Daniel went on to explain how this speaks to my question about broadening the sense of personal agency into the political realm.
Potentialism explicitly acknowledges the ways in which our personal flourishing is wrapped up in the well-being of the community. We all have gifts that we have a responsibility to develop not just for our own sake, but for the sake of the collective and to share with other people. That is an element of our civic identity — seeing ourselves as integral members of a civic community who have an obligation to show up and contribute.
... When we're truly manifesting our personal agency — truly being our best selves — it has civic implications, because it allows us to show up in our communities in the fullest possible way. Through that mechanism, we come to see ourselves as having the ability to impact other people's lives, and that becomes a cyclical, positive flywheel.
Playing the devil's advocate for a moment, I asked Daniel what happens if a person's gift is being an accomplished con man, one who is very good at swindling others. Daniel replied that liberalism has a good solution for this.
The basic idea of liberalism is: you should pursue your own ends as long as they don't interfere with other people's ability to pursue their own ends. We can adopt the same idea. Your gifts should be manifested only to the extent that they don't interfere with other people's ability to do the same. And societies can impose rules that say: you might think that's a gift, but that's not the kind of gift we support. We mean the gifts that are helpful and that increase other people's ability to develop and share their gifts. If the consequence of you developing yours is that it makes it more difficult for other people to do that, that's not a gift.
I then asked David how people might be convinced to adopt potentialism. As he said at the beginning of the interview, people's core beliefs don't change much. So then, I wondered, why would they change to believing in potentialism? He replied that potentialsim is not a new core belief, but rather an old one.
For many, many people, "everyone has something to offer" would strike them as deeply intuitive. In fact, the idea of contribution and the "virtuous life" is deeply embedded in our founding documents. Jefferson and the founders were really influenced by classical thought and Aristotelian ideas of virtue. For them, the pursuit of happiness is not just a feeling — it's an activity, the activity of living a virtuous life. That's what Aristotle thought: that happiness and living a virtuous life were basically identical. That has been somewhat lost in the way we think about the pursuit of happiness, but it's implicit in a lot of these founding documents.
So I don't actually think the basic ideas around potentialism are new. I think they are old ideas that have been forgotten.
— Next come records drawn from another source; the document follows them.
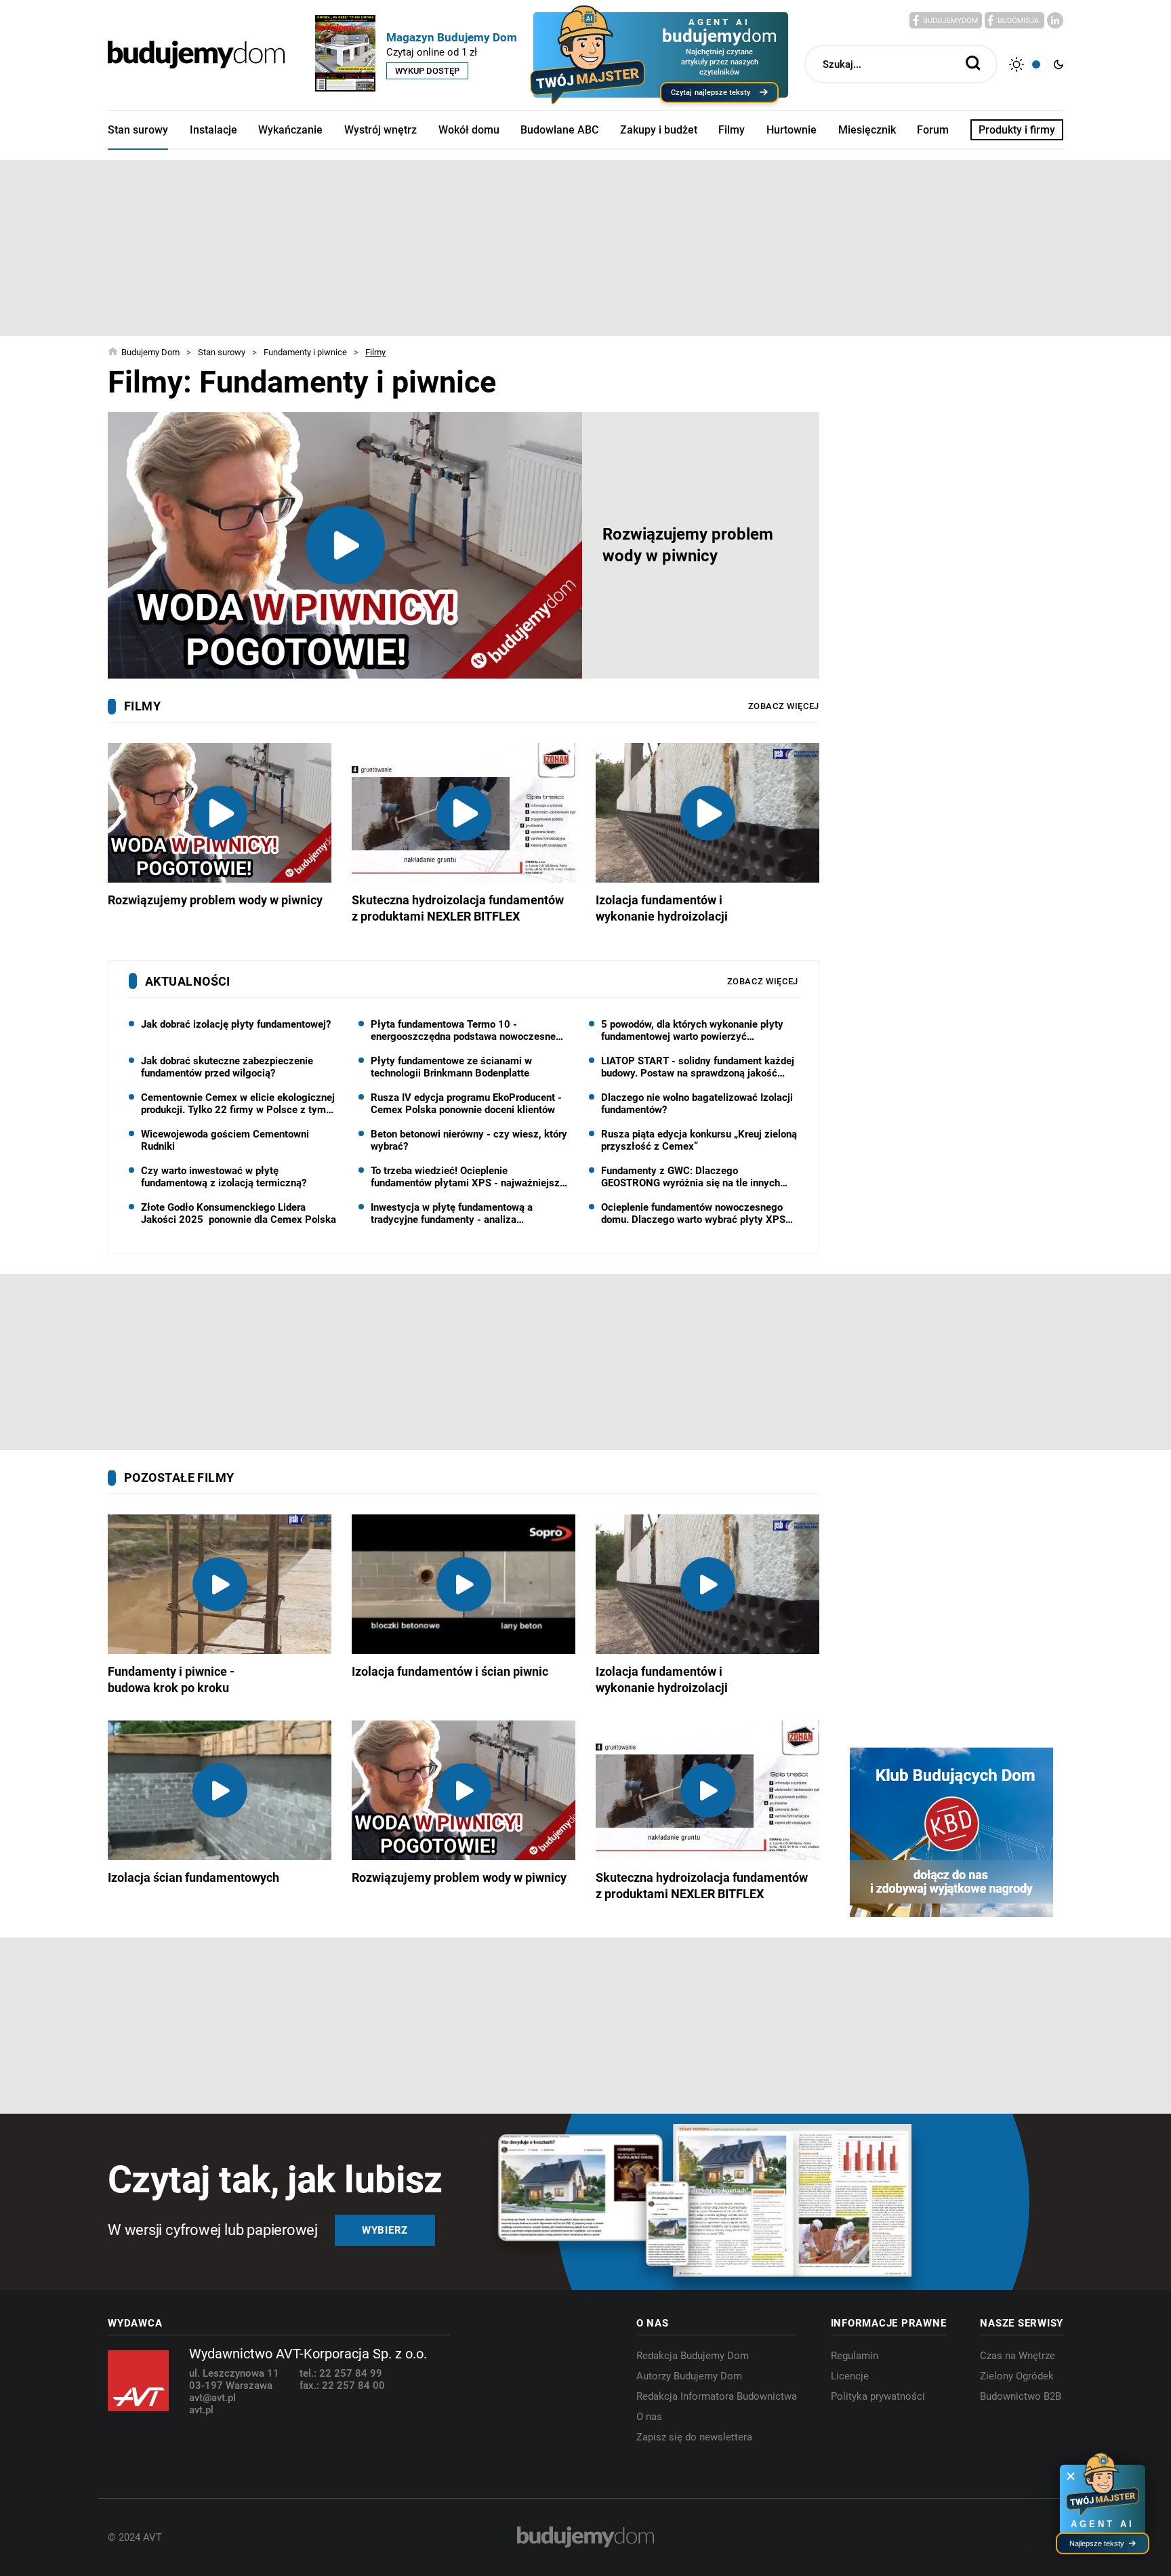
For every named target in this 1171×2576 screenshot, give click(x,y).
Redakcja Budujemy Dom (692, 2356)
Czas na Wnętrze (1017, 2356)
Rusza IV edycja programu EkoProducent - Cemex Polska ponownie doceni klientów (466, 1103)
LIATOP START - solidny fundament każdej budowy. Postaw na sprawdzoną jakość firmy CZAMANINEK (697, 1067)
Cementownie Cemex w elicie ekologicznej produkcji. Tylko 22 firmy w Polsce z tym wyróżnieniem (238, 1103)
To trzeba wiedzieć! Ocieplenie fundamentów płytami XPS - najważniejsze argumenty (468, 1177)
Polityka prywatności (878, 2396)
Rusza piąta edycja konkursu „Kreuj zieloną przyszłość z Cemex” (699, 1140)
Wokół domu (468, 129)
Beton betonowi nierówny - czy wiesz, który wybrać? (469, 1140)
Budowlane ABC (559, 129)
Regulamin (854, 2356)
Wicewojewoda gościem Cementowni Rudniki (225, 1140)
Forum (933, 129)
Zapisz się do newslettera (694, 2437)
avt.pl (201, 2410)
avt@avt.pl (212, 2398)
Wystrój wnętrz (380, 129)
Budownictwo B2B (1020, 2396)
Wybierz (385, 2230)
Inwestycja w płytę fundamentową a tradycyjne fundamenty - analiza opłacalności (452, 1213)
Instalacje (213, 129)
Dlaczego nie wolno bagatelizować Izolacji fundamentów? (697, 1103)
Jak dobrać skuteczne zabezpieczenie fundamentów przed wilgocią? (227, 1067)
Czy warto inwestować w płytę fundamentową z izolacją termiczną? (223, 1177)
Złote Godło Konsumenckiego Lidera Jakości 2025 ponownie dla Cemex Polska (238, 1213)
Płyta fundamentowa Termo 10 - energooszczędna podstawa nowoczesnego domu (469, 1030)
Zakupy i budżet (658, 129)
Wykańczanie (290, 129)
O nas (649, 2417)
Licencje (850, 2376)
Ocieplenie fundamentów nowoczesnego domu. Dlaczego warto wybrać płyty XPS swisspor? (693, 1213)
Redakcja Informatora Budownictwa (716, 2396)
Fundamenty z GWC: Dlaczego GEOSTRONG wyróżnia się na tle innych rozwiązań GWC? (690, 1177)
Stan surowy (138, 129)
One bet we're taking is that this is actually a recovery — that when you say things in this way or explain it to people, it strikes them as so intuitive that it doesn't really require a change in their core beliefs. It's just a naming and a formalization of a set of beliefs that people already hold.
Daniel also explained how they are working to get people to adopt this "core belief," even though he admits getting it widely adopted is "comically ambitious." But he hopes they can achieve that the same way that other social movements have succeeded: "very slowly, and then all at once."